For this exercise, please find the lines in the entries that include the word "agent" and copy them.

Saved entries:
[Start of section]
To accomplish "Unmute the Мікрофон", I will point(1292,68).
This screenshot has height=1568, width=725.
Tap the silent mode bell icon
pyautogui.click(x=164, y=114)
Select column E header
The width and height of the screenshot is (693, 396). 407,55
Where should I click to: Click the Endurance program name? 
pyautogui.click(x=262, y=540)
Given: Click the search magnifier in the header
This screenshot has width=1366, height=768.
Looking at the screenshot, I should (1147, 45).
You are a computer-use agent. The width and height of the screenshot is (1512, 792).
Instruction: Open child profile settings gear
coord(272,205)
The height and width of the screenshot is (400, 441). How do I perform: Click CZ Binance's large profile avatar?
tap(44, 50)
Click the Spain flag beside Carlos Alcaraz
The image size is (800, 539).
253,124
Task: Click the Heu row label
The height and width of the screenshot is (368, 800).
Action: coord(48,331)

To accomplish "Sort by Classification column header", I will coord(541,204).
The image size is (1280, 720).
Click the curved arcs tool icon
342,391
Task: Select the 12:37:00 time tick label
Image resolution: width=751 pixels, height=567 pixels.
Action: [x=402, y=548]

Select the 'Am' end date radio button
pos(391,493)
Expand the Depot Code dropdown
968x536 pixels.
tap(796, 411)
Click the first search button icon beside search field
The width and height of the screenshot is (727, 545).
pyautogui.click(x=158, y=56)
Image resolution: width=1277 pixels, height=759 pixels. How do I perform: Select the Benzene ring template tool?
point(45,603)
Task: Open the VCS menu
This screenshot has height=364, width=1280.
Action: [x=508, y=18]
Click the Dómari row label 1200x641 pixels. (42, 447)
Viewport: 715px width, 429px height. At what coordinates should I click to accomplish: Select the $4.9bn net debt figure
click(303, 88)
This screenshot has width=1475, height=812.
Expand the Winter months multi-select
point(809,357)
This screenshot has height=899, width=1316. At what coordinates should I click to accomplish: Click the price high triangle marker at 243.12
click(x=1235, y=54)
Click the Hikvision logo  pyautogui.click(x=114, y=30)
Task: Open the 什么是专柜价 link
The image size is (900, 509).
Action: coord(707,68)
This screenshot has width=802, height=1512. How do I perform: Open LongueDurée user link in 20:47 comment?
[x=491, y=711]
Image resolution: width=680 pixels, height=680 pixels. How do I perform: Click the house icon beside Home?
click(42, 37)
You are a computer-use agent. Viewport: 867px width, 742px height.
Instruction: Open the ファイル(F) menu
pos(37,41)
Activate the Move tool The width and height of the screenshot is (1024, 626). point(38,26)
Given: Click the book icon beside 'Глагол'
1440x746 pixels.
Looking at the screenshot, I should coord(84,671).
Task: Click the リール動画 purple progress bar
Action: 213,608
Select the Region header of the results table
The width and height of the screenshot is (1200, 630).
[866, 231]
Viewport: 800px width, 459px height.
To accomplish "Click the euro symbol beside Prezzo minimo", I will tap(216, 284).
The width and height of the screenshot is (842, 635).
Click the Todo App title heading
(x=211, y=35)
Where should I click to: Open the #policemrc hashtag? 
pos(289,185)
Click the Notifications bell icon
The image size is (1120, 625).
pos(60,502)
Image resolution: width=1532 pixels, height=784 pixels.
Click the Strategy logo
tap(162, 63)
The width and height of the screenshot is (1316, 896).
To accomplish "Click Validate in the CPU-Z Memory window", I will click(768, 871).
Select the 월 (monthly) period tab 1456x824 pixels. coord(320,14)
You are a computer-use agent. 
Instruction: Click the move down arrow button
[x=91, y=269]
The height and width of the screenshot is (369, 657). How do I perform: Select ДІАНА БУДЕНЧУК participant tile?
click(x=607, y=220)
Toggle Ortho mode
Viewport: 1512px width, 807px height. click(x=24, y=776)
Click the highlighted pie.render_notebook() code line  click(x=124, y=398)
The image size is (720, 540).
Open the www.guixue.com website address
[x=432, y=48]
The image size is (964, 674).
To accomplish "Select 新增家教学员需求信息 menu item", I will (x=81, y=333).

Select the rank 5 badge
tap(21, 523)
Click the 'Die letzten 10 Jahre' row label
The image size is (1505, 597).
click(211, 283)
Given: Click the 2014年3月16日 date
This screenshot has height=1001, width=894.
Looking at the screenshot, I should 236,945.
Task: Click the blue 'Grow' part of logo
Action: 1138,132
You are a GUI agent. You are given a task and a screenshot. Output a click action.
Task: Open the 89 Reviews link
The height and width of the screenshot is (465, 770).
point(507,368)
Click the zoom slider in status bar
[End of section]
▶ **EXPECTED ANSWER**:
You are a computer-use agent. The width and height of the screenshot is (1512, 792).
You are a computer-use agent. Viewport: 867px width, 742px height.
You are a computer-use agent. 
You are a GUI agent. You are given a task and a screenshot. Output a click action.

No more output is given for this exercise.